The apparently insatiable appetite for additional wireless capacity within the available spectrum is driving the demand for more and smaller cells. To address this need (as well as other applications), Analog Devices is introducing what it calls a mixed-signal front-end (MxFE) RF data-converter platform. It combines high-performance analog processing with digital signal for 4G LTE and E-band 5G mmWave radios, broadband systems, and even phased-array radar, electronic warfare, and test-and-measurement systems.
The MxFE platform embeds digital-signal-processing (DSP) functions on-chip so that the user can configure the programmable filters and digital up- and down-conversion blocks to meet specific radio-signal bandwidth requirements. The high level of integration lowers chip count and results in a 60% reduction in PCB area compared to alternative devices.
As a major added benefit, the configuration yields a 10X reduction in power dissipation, when contrasted to architectures that use the system FPGA for RF conversion and filtering. Commensurate benefits are due to newly available FPGA resources, or the option to use a smaller, less expensive FPGA.
“Cell towers are nearing saturation based on the number of antennas they must support, and our customers want lighter-weight, multiband radios that fit into today’s radio form factor,” says Kimo Tam, general manager, High-Speed Mixed-Signal group, Analog Devices. “They are also asking for software-defined RF platforms with the configurability and scalability to enable one platform to be used across multiple geographies and use cases.”
The AD9081 integrates eight RF data converters (six for the similar AD9802), enabling designers to upgrade to multiple wireless radios from single-band units in the same footprint (see figure). This results in an increase in call capacity of up to 3X for 4G LTE stations. Both devices offer what’s claimed to be industry’s widest instantaneous-signal bandwidth (up to 2.4 GHz), which simplifies hardware design by reducing the number of frequency-translation stages while also relaxing filter requirements.
The block diagram of Analog Devices’ AD9801 MxFE RF data-converter platform shows the high level of ADC, DAC, and related functional integration.
The AD9081 has flexible interpolation/decimation configurations that enable direct-to-RF multiband radio applications. It supports four transmitter channels and four receiver channels with a 4D4A configuration via a 16-bit, 12-Gsample/s maximum sample-rate RF-DAC core and a 12-bit, 4-Gsample/s rate RF-ADC core.

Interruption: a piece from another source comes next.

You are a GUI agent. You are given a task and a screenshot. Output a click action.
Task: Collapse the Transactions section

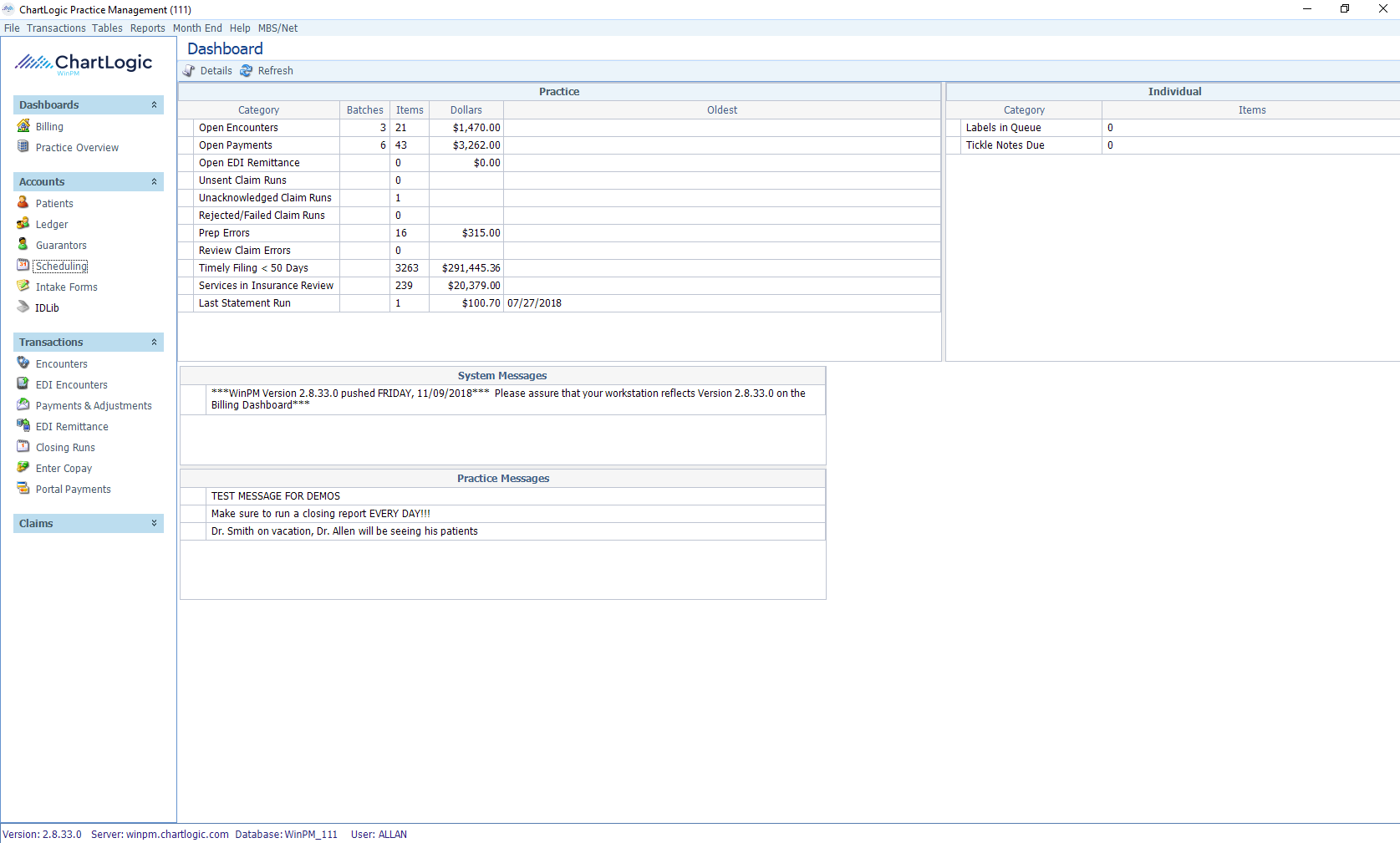[154, 342]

In addition, the device supports a complex transmit input data rate up to 6 Gsamples/s and a receive output data rate (in single-channel mode) up to 4 Gsamples/s. Maximum radio band spacing supported in multichannel modes is 1.2 GHz. It also features a 16-lane, 24.75-Gbit/s JESD204C or 15.5-Gbit/s JESD204B data-transceiver port, an on-chip clock multiplier, and DSP capability targeted at single- and dual-band direct-to-RF radio applications.
Target dissipation for these ICs, housed in 324-lead thermally enhanced BGA packages, is between 6 and 7 W. Samples of the AD9081 (quad 12-bit 4-Gsample/s ADCs; quad 16-bit 12-Gsample/s DACs) are expected in September 2019 with full production in March 2020. Samples of the AD9082 (dual 12-bit 6-Gsample/s ADCs; quad 16-bit 12-Gsample/s DACs) are also expected in September, but full production is slated for a month earlier. Both devices will be priced in the $1,500 range (1,000-piece lots).